Буквы в уме все до единой, а читать и писать невмоготу — всё равно как в лесу сквозь бурелом продираться. Выручает память.
— У меня тыща книг в голове, — похвалялся Данилыч.
В Ингерманландском полку, данном ему под команду, людей две с половиной тысячи, а он, почитай, половину помнит по именам. Диспозицию войск для боя нарисует мысленно. На карту взглянет разок — больше не нужна. Вся она отпечаталась в мозгу.
Кабы выучился, потягался бы с французом. В стыд бы вогнал инженера. Может, Вобана самого...
Ламбер, прибыв на службу, сразу завоевал сердце Петра — сноровкой, отвагой, весёлым нравом. Царь стал сиживать с ним ночами, запёршись, раскатав чертежи. Иногда, к вящей тревоге Данилыча, говорил с инженером по-французски, вспоминая уроки друга Лефорта да возлюбленной Анны Монс[26]. Разок даже лягушку попробовал в угоду французу. Правда, выплюнул сразу...
Ламбера не охладили ни климат российский, ни тяготы походные — погрузился истово в избранную для себя авантюру. В прошлом году царь взял его в Архангельск. Построенные на тамошней верфи два корабля следовало переправить на Ладогу. От посада Нюхча, что на Белом море, до Онежского озера мужики под надзором маркиза валили лес, клали бревенчатую гать длиной в сто шестьдесят вёрст. Инженер не жалел работных, не жалел и себя — вставал на заре, проваливался в трясину, сушил одежду на костре, дымом оного отгоняя комаров.

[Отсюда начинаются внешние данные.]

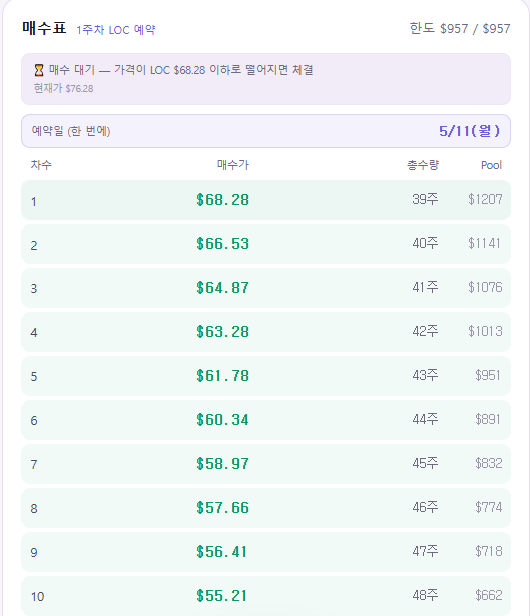530x616 pixels.
Task: Click the 한도 $957 / $957 text
Action: coord(460,29)
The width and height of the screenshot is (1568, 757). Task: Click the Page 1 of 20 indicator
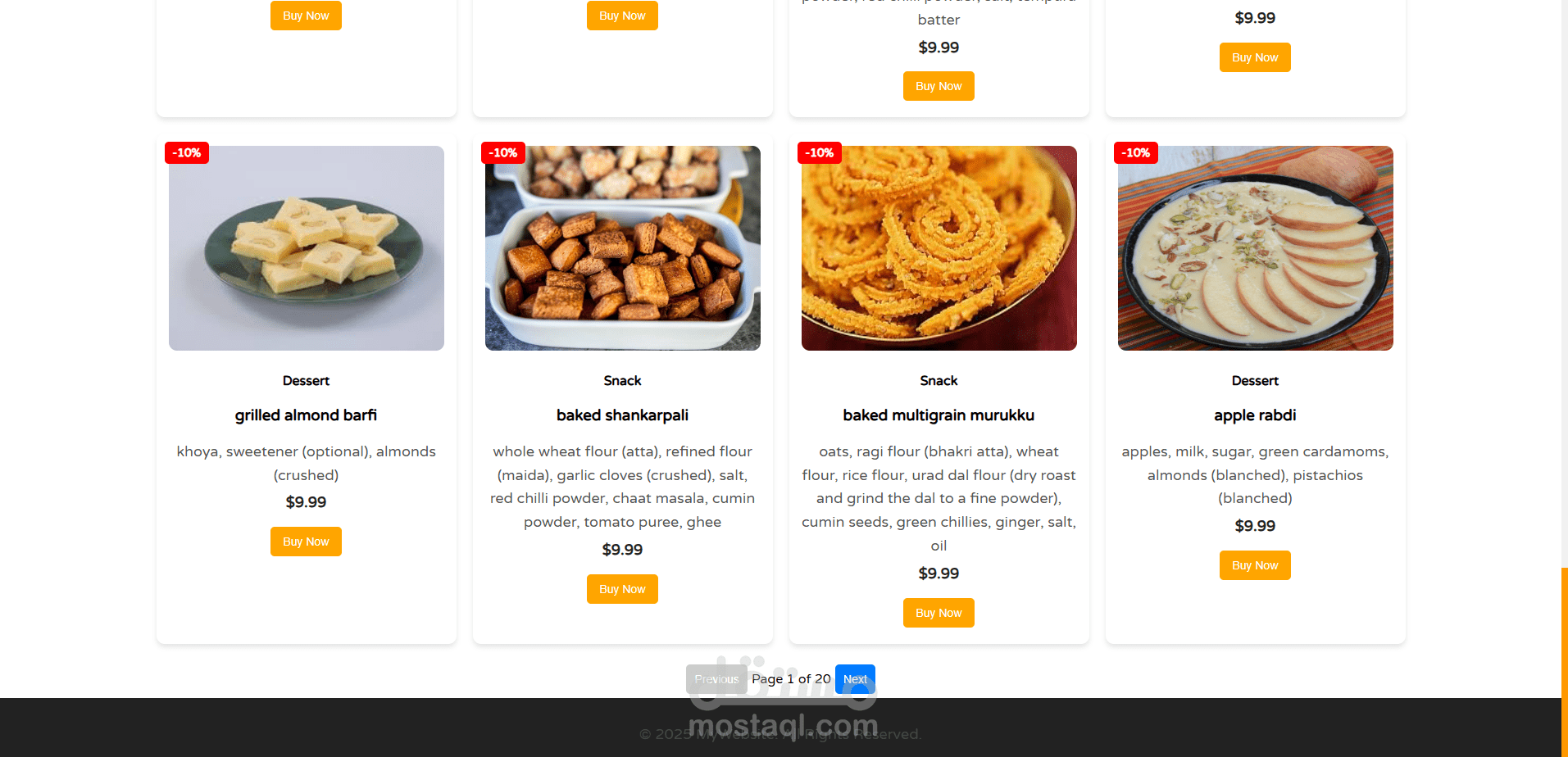point(791,679)
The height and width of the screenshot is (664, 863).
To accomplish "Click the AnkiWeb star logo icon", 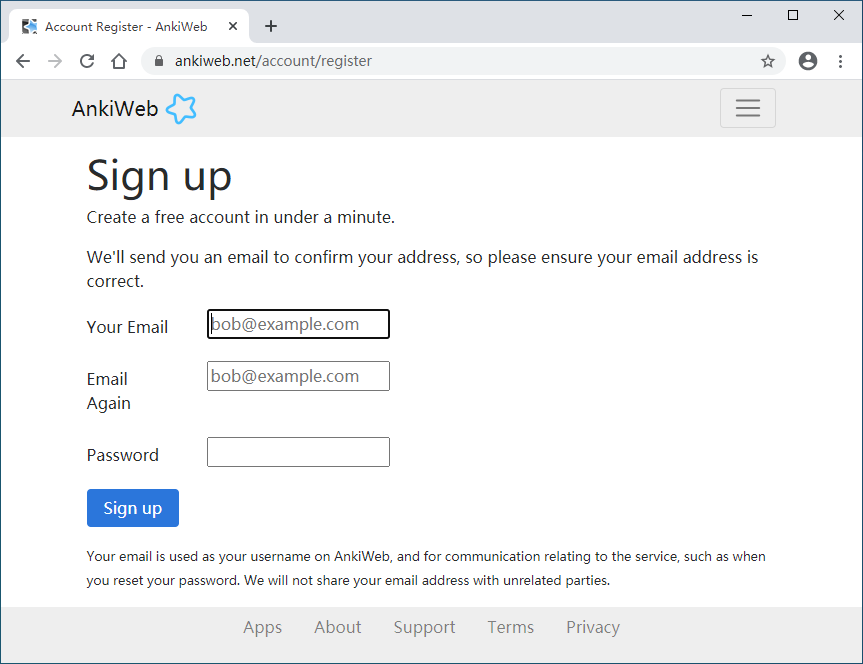I will (x=181, y=108).

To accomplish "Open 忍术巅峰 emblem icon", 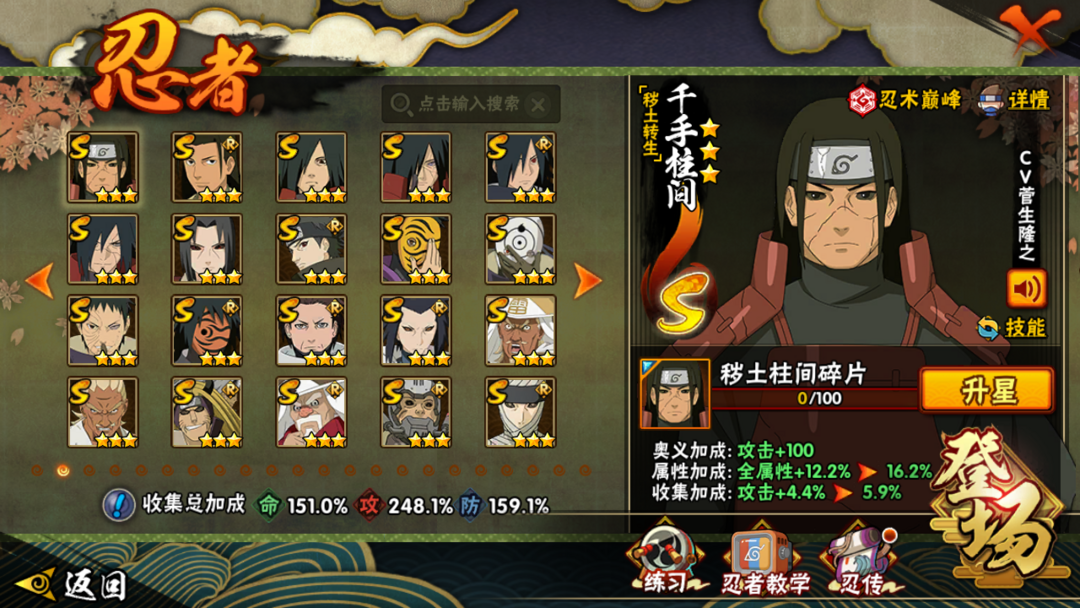I will tap(862, 100).
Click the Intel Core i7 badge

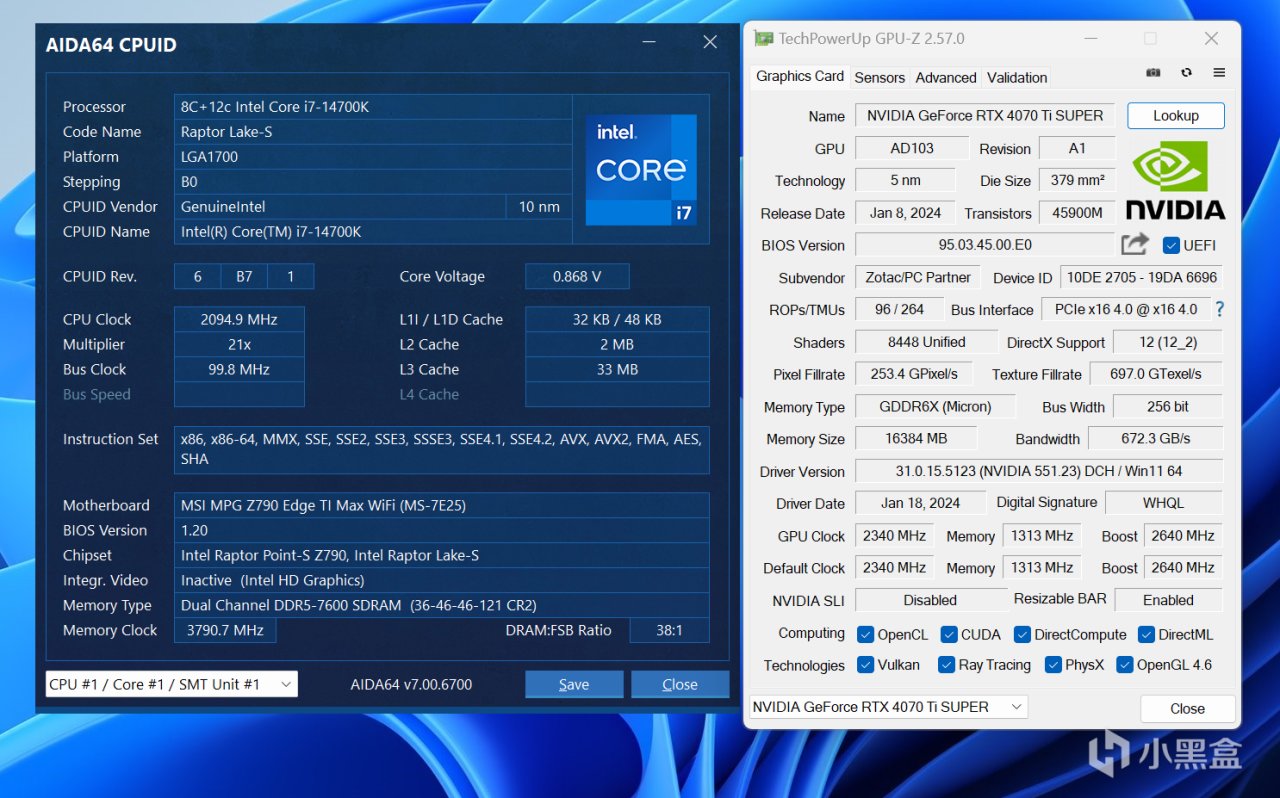(641, 169)
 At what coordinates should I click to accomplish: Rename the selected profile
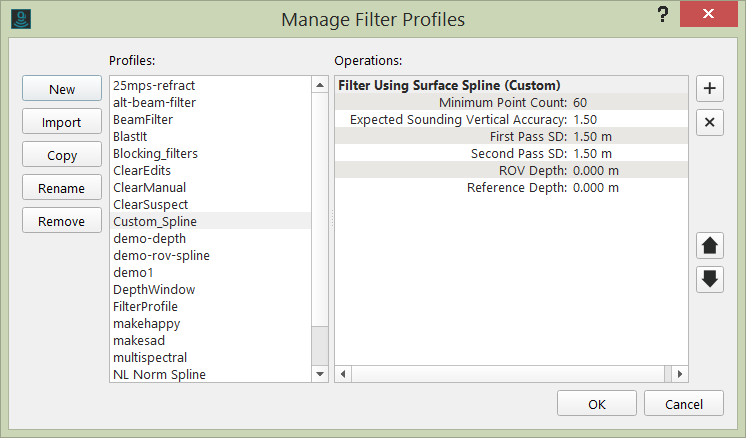62,188
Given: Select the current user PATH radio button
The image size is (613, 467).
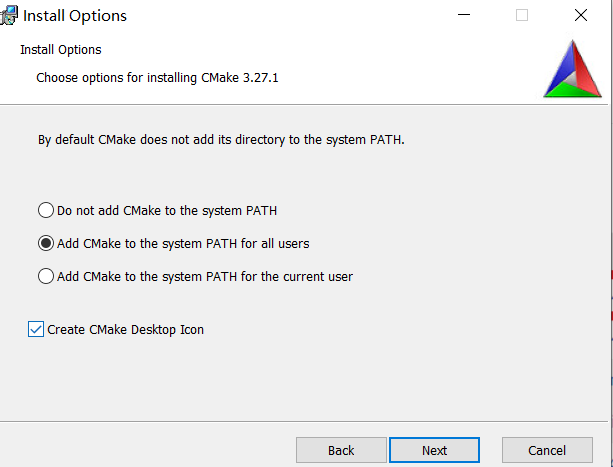Looking at the screenshot, I should 46,276.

В Нюхче произошёл печальный казус: Ламбер повздорил с капитаном Памбургом. Оба были навеселе, голландец помянул неуважительно Францию, Ламбер оскорбился, и дворяне обнажили шпаги. Памбург погиб. Пётр дуэли не одобрял, но тут оказал снисхождение — «поединок был честный», свидетельствовал он потом, в письме.
23
Куракин Борис Иванович (1676—1727) — известный дипломат петровской эпохи, автор «Гистории о царе Петре Алексеевиче и ближних к нему людях 1682—1694 гг.».
24
Кикин Александр Васильевич (ум. в 1718 г.) — деятель петровского времени; за участие в побеге царевича Алексея за границу колесован.
25
Никон (до монашества Никита Минов) (1605—1681) — русский патриарх в 1652—1666 гг. проводник церковных реформ, ставших причиной раскола.
26
Лефорт Франц Яковлевич (1656—1699) — швейцарец, приближённый Петра I; участвовал в организации русской регулярной армии и флота.
Монс Анна Ивановна — дочь немца, золотых дел мастера (по другим источникам — виноторговца) в Немецкой слободе под Москвой; с 1691 или 1692 г. по 1704 г. фаворитка Петра I.